From the entries below, copy exactly the lines from the one that contains "Sort by % change to portfolio" through the one that contains "You are a computer-use agent. This", both included, and only those.

Given entries.
+--
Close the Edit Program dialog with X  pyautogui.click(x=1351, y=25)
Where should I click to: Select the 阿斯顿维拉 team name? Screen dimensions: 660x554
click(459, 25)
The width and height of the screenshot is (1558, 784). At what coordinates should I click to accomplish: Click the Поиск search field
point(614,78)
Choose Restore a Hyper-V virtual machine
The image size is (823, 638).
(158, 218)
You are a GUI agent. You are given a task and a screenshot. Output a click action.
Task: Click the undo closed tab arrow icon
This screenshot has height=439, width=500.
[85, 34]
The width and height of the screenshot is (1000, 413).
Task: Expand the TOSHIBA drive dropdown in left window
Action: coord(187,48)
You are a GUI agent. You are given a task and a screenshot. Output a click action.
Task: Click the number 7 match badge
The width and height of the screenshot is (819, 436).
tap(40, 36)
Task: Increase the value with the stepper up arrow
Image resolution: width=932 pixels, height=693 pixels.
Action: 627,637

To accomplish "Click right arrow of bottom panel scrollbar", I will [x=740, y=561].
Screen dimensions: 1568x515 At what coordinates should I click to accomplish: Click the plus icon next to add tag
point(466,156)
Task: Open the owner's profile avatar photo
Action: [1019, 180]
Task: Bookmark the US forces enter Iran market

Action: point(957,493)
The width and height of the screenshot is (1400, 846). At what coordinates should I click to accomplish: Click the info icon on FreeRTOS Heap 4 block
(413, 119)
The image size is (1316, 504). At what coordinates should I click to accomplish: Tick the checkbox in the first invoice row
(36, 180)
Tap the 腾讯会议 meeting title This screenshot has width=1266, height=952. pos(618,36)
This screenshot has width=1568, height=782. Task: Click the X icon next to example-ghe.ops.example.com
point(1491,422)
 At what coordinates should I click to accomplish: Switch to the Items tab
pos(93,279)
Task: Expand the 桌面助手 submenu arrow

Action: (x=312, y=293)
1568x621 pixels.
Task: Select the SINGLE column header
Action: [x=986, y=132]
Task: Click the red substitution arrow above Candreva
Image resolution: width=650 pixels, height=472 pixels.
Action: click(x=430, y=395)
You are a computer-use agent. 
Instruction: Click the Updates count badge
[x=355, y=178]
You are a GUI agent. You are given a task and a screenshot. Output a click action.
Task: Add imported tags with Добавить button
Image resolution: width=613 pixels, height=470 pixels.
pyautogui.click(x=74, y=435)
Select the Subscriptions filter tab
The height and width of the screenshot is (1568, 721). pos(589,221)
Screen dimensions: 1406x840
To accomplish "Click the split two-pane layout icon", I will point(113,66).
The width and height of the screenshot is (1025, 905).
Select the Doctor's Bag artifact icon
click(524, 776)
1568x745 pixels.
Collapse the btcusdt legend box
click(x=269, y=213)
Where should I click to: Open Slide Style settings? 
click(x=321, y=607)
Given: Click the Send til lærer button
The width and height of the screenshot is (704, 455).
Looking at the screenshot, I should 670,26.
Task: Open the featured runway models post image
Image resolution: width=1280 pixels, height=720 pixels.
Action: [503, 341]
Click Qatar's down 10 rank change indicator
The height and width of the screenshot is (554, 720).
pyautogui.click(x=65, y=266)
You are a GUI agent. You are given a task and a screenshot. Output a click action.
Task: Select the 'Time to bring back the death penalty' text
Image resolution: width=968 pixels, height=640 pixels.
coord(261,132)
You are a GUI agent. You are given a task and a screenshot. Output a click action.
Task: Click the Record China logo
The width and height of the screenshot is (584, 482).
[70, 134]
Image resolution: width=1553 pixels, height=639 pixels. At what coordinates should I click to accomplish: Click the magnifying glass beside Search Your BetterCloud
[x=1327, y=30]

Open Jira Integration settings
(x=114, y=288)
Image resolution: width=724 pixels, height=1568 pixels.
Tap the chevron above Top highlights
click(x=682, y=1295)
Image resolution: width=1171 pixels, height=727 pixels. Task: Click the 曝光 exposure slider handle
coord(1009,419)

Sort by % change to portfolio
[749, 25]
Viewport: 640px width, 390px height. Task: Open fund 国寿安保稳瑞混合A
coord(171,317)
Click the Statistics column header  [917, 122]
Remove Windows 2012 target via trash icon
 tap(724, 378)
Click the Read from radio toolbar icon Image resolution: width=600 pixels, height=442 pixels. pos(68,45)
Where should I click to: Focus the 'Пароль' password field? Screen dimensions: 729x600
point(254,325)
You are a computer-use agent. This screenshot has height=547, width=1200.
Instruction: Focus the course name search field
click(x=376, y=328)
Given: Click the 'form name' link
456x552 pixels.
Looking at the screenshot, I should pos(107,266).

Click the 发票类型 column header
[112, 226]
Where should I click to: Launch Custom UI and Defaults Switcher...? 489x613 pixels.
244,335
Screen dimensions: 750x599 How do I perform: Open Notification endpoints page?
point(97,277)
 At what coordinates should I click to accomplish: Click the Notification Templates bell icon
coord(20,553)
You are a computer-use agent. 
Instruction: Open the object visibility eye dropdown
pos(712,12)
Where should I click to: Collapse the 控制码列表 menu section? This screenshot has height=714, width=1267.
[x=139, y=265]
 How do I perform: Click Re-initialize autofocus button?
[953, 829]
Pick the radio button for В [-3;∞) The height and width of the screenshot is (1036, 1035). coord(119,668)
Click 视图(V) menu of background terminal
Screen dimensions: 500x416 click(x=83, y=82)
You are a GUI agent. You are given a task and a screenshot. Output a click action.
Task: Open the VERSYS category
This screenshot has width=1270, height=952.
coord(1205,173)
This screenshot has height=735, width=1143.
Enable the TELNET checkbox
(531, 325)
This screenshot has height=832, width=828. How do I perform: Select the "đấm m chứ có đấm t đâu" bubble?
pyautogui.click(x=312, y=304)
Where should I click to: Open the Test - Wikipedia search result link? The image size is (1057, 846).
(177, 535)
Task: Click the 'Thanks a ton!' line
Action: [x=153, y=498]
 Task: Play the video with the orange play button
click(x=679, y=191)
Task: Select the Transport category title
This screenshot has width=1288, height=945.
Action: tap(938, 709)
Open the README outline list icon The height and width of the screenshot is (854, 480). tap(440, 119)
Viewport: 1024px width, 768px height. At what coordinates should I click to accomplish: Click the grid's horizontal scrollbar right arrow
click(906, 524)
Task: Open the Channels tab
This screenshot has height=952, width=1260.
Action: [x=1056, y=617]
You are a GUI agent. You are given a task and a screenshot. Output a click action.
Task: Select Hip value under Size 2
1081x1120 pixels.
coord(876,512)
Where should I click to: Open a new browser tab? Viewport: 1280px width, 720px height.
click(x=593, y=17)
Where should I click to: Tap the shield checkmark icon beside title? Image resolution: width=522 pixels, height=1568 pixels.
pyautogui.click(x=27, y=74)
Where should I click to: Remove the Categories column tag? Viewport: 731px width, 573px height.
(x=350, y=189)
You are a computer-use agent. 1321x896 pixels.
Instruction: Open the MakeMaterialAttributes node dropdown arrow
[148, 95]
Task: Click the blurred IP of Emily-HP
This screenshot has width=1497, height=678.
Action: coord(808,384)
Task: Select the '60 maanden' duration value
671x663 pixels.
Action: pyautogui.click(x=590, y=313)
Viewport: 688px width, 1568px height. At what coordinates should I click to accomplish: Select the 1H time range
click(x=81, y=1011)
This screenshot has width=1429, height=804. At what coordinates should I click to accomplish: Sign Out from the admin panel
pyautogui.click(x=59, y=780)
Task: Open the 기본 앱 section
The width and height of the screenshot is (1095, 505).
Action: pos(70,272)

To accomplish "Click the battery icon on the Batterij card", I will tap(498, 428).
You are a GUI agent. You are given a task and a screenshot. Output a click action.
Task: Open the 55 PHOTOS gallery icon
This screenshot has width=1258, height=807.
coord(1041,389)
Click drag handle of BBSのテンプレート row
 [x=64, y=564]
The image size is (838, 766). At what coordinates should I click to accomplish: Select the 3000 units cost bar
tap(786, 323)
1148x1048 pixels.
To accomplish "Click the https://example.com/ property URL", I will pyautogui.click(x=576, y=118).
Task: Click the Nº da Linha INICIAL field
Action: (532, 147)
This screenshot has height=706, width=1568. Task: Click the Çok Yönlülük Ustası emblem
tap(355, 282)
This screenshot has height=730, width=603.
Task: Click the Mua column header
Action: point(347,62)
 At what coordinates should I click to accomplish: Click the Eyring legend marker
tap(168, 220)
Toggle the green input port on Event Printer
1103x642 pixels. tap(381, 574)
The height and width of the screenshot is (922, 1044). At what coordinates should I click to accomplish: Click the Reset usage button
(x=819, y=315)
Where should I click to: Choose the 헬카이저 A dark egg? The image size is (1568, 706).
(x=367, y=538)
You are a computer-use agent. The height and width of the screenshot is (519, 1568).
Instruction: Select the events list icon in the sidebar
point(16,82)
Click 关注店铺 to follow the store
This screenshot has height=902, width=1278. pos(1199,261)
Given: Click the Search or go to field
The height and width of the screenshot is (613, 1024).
+--
Finished exercise.
Sort by % change to portfolio
[749, 25]
Viewport: 640px width, 390px height. Task: Open fund 国寿安保稳瑞混合A
coord(171,317)
Click the Statistics column header  [917, 122]
Remove Windows 2012 target via trash icon
 tap(724, 378)
Click the Read from radio toolbar icon Image resolution: width=600 pixels, height=442 pixels. pos(68,45)
Where should I click to: Focus the 'Пароль' password field? Screen dimensions: 729x600
point(254,325)
You are a computer-use agent. This screenshot has height=547, width=1200.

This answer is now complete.